Exercise objective » Rewrite the items below, replacing "Click the" with "Tap the" and keeping everything else unchanged, and leave out the pictures.

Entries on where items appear
>> Start

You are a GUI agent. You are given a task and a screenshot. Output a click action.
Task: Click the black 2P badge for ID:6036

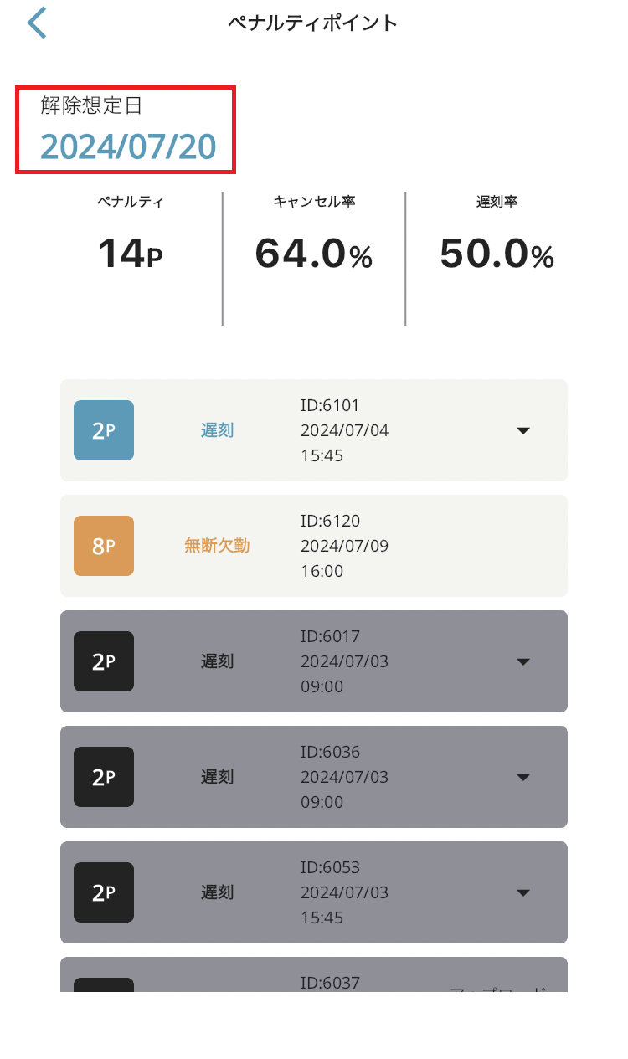tap(104, 777)
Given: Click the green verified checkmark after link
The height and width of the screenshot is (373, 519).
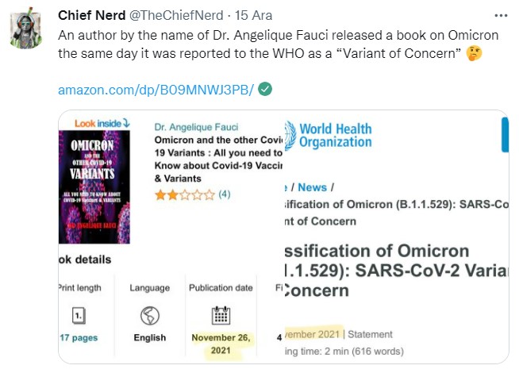Looking at the screenshot, I should tap(266, 89).
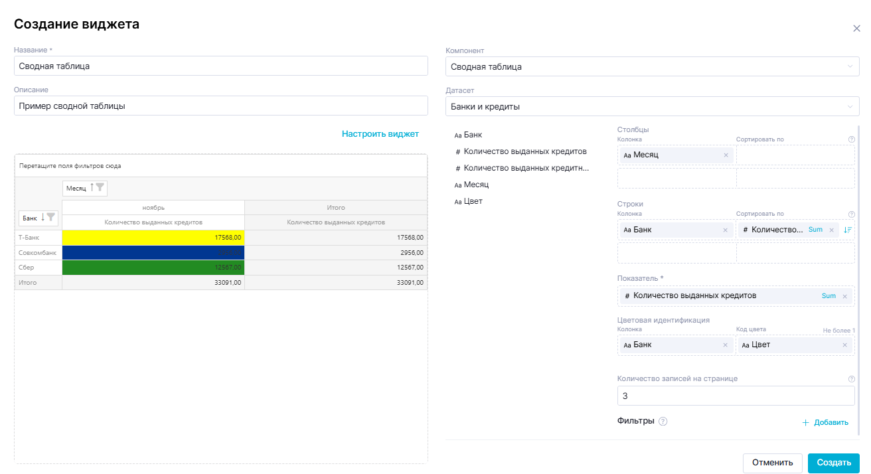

>> End

Response »
You are a GUI agent. You are given a task and a screenshot. Output a click action.
Task: Tap the black 2P badge for ID:6036

tap(104, 777)
Given: Tap the green verified checkmark after link
The height and width of the screenshot is (373, 519).
Looking at the screenshot, I should tap(266, 89).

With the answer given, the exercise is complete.